Terkait sastra dalam musik, Yab yang sempat tergabung dengan kelompok musik Ilalang Zaman mengatakan bahwa selama proses bermusiknya, ia tidak terlepas dari pengalaman hidupnya yang selalu bersentuhan dengan musik. Selain itu, ia juga mengatakan jika buku-buku sastra, zine, dan diskusi membuka referensi baru selain yang ia dapatkan dari televisi. Yab juga menambahkan jika segala yang digelisahkan dalam pikirannya menjadi manifestonya dalam bentuk musik. “Ilalang Zaman menjadi medium untuk menentang semua yang tidak sesuai dengan sikap politik kami,” tuturnya.

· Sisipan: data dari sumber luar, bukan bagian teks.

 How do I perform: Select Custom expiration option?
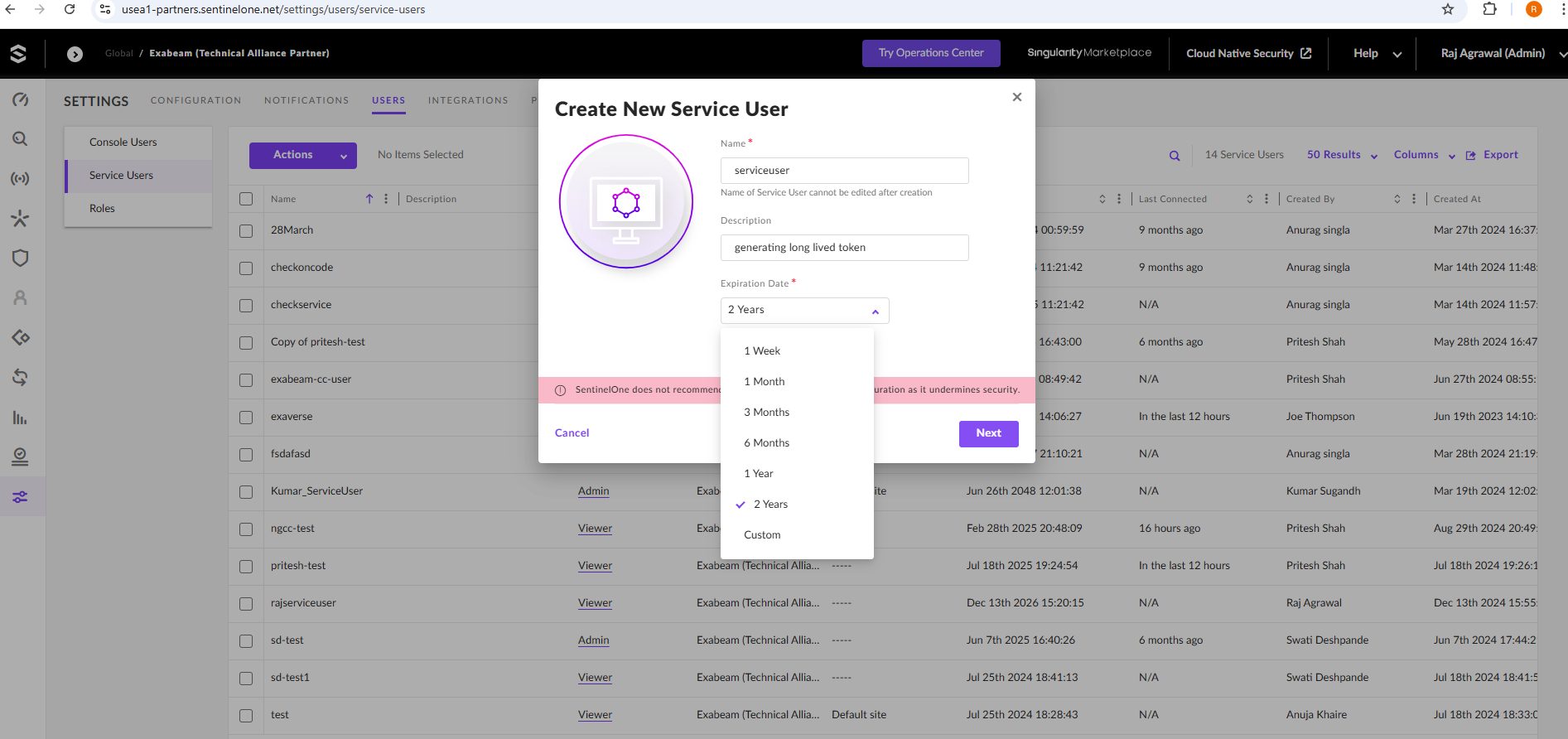click(762, 535)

Dalam kepenulisan lirik, Ugoran yang biasa disapa Ugo menambahkan, musisi kerap kali tidak terlepas dari metafora. Ia mencontohkan larik “…semut merah, yang berbaris di dinding, menatapku curiga…” dari lagu “Kisah Kasih di Sekolah” milik Chrisye sebagai bentuk metafora dalam lirik. Menurutnya, hal ini membuktikan proses pengolahan bahasa dalam kepenulisan lirik musik mengubah bahasa sehari-hari menjadi sastra.

Berikutnya, Ugo berpendapat jika kategorisasi ‘musik yang sastrawi’ dan ‘musik yang tidak sastrawi’ telah mengaburkan pengertian esensial dari sastra dan musik itu sendiri. Lalu ia menjelaskan bahwa kategorisasi ini telah merasuki pikiran dan membentuk pola pikir masyarakat terhadap musik. “Padahal bahasa kita memiliki temponya sendiri, dan musik pun tidak terlepas dari teks dalam proses penulisan lirik dan nada,” jelas Ugo.

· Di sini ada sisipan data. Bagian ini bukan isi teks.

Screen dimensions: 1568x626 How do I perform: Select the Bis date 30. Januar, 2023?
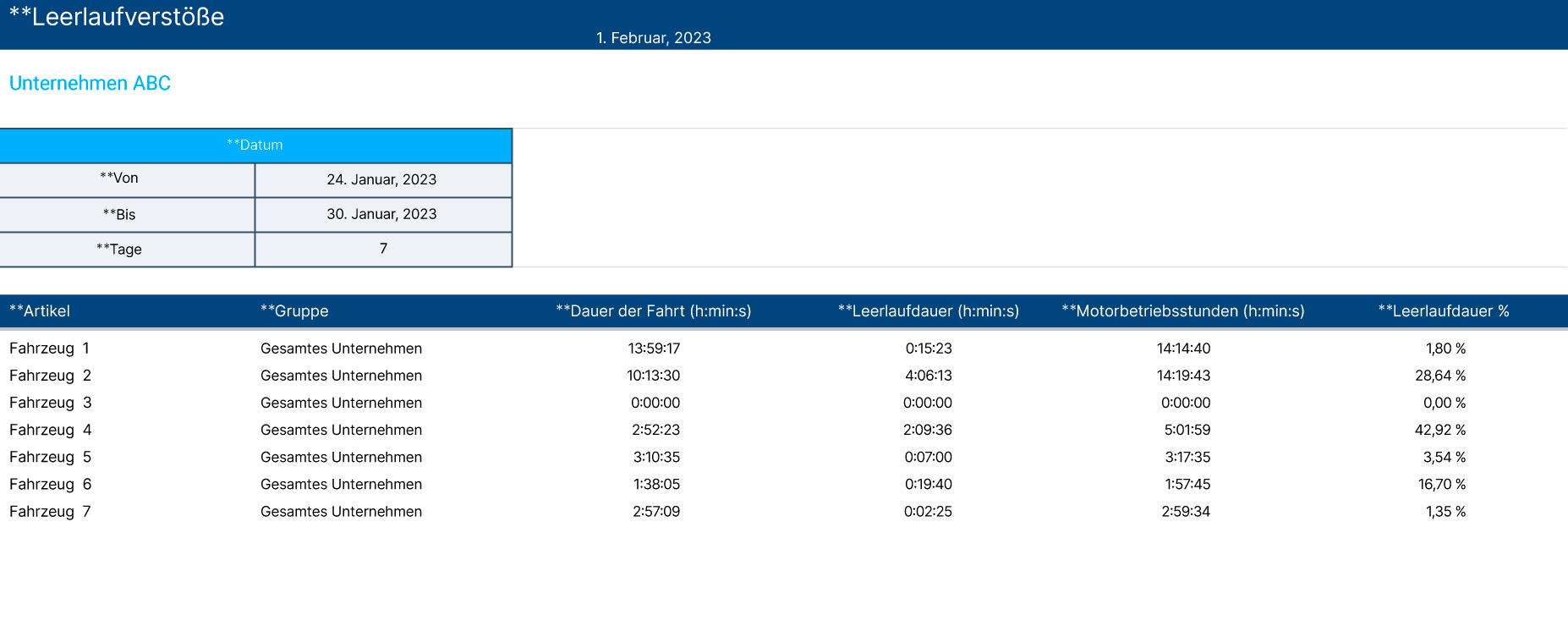click(x=381, y=214)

Senada dengan Ugo, Berto mengatakan jika sastra dalam musik bukanlah sesuatu yang baru, bahkan purba. Baginya, dalam kesenian tradisional terdapat semua elemen seni termasuk sastra dan musik. “Misalnya dalam masyarakat agraris, mereka merayakan panen dengan kesenian,” ungkapnya. Berto menjelaskan kesenian tradisional-agraris terutama dalam drama, sudah memuat elemen musik, sastra, dan tari di dalamnya.

Selain itu, Berto memberi tanggapan mengenai fenomena puisi yang dimusikalisasikan. Menurutnya musikalisasi puisi adalah upaya memberikan rasa baru yang lain, yang tidak didapatkan saat membaca puisi. Ia menambahkan, jika musikalisasi puisi tidak memberikan rasa yang baru, dapat dikatakan musikalisasi tersebut telah gagal.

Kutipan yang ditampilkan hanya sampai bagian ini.